At present most jurisdictions devote major law enforcement efforts on money-laundering and its predicate crimes and Serbia appears to be no exception. In order to direct those efforts efficiently and achieve commensurate effects it is important to know the targeted criminal and law enforcement landscape. This means gaining an insight on the dimensions of the threat, what are the most frequent and disturbing crimes-for-profits and which activities are deployed by the responsible law enforcement actors to counter these law-breakers. The purpose of this research is to address these questions for Serbia in the period 2000-2005.
When trying to give a quantitative description of these aspects, and considering that the focus is on crime for profit, the key indicator (moral values apart) must be of course financial. Thus, when trying to gauge the seriousness of ongoing crime for profit or money laundering, emphasis is placed on the size of crime proceeds and on the amount of money that is laundered. Similarly, the various types of crime or schemes for money laundering will be weighed primarily in monetary terms, and their importance ranked accordingly. In short, the financial calculator should be the key unit of measure. Other indicators, such as the number of offences or cases, are also taken in consideration, especially in those instances where information of financial nature is lacking.

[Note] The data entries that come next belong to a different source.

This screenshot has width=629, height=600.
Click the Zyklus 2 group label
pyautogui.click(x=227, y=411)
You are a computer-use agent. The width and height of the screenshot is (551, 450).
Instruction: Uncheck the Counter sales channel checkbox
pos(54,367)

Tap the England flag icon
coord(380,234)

This report should actually be read as a quest of the unrecorded wealth and incomes of Serbia. Not all these moneys stem necessarily from criminal activities and not all crimemoney will be laundered. Because of the lack of data and because the authors wanted to avoid definitional debates, they have been very parsimonious with the qualification ‘laundering’. Instead, in chapter 2, they first give an account of how they tried to penetrate the various information gaps to find out what is officially known about damage and income from crime. In addition in chapter 3 a comparison was made between what is known about the household income and spending. If the household spends systematically beyond its means there are reasons to speculate about how they make up for the deficit when they are not depleting its savings.

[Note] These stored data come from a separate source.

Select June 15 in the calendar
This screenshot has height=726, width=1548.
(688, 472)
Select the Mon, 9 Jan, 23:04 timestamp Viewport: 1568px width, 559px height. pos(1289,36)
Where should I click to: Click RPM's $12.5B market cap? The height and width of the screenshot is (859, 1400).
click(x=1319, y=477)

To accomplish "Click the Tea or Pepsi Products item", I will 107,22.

In chapter 4 the researchers continued the reconnaissance by mapping the money flows into and out of Serbia to find out whether these flows balanced. The background philosophy is that large volumes of unrecorded financial assets must leave some trace and/or yield some imbalance. Being parsimonious with interpretations, the analysis brought some unanswerable questions to the surface, with Cyprus as the big financial question mark.
Chapter 5 elaborates what is known about economic and fiscal crime. The reader will again face many methodological annotations, due to the inconsistency of the database formats of the various law enforcement agencies that deal with economic, fiscal crime and corruption. According to the official figures, detection of economic and fiscal crime rates is improving but still pretty low, which reflects itself in the low number of prosecutions for such crimes. From the perspective of proceeds abusing the official position appears to be the most rewarding offence.

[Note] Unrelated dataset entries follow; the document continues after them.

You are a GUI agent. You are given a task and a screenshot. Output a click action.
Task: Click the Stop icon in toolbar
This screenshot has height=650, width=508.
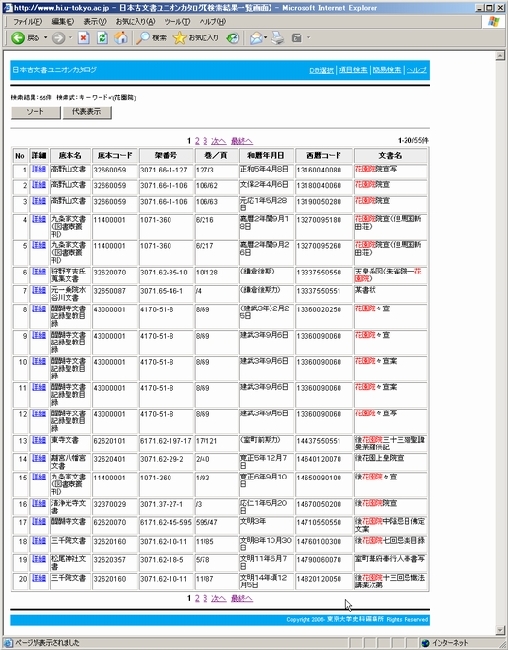click(x=84, y=38)
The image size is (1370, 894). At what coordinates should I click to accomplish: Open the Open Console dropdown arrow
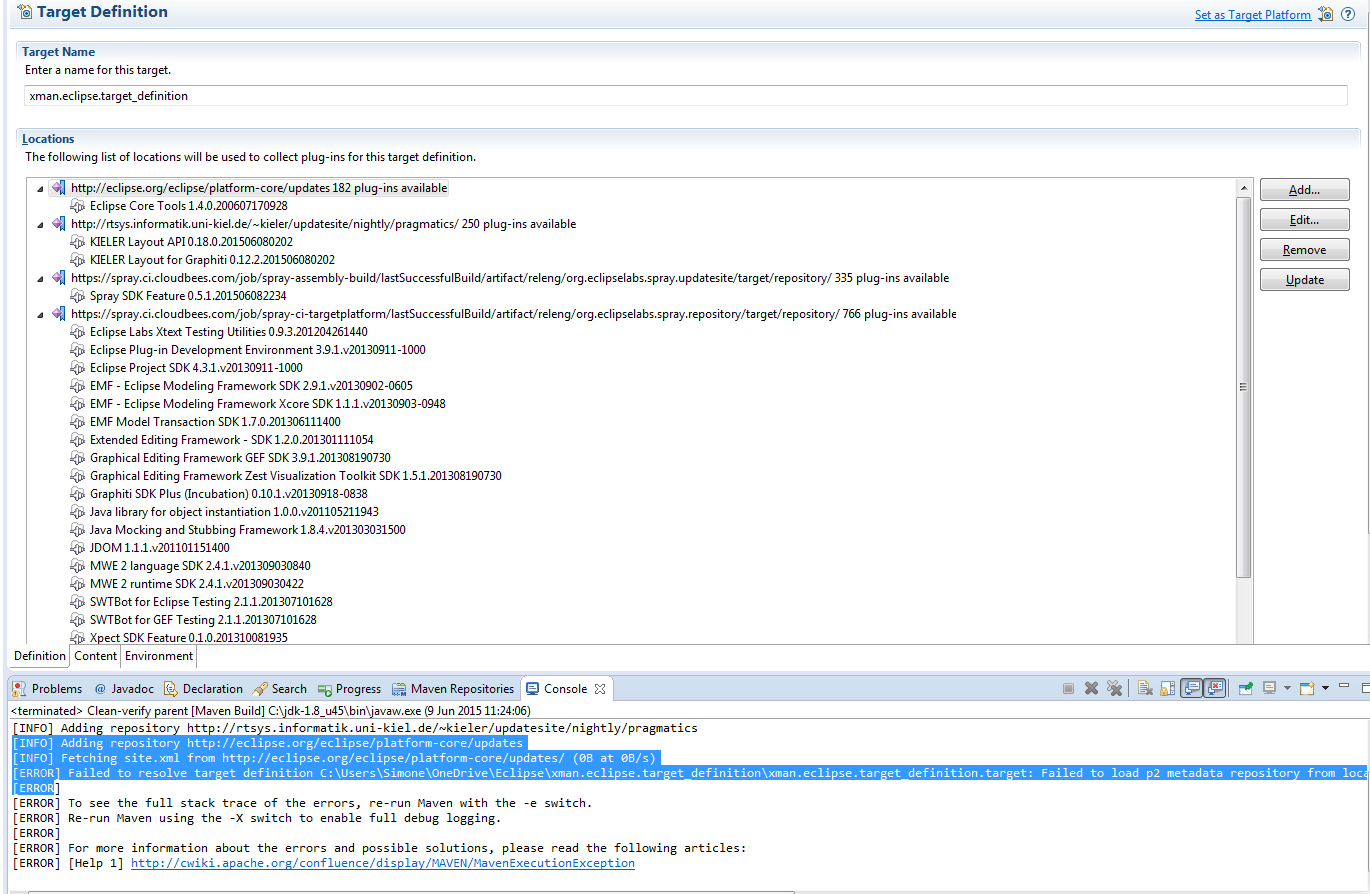pyautogui.click(x=1325, y=688)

In chapter 6 the reports sketches the institution and regulation which are put into place to counter money-laundering. Recently the anti-laundering legislation has been updated. Many enterprises have been included in the list of institutions obliged to report to the Administration for the Prevention of Money Laundering, with the exception of the Privatisation Agency. All this has resulted in an avalanche of reports of which less than 1 % is qualified as suspicious. The number of money laundering prosecutions is about ten, while there are no known convictions (yet).
Chapter 7 records the opinion of the focal groups from the authorities and private industry convened to capture qualitative impressions and opinions on the issues raised in the preceding chapters. The authorities’ representatives and those of the private industry differ in the trust they have in the transparency and efficiency of the Serbian society.
The report concludes with recommendations to improve various aspects of the anti-laundering regime. The recommendations concern aspects of human skills and organisation as well as of necessary improvement in the data management in law enforcement matters in general and in the anti laundering system.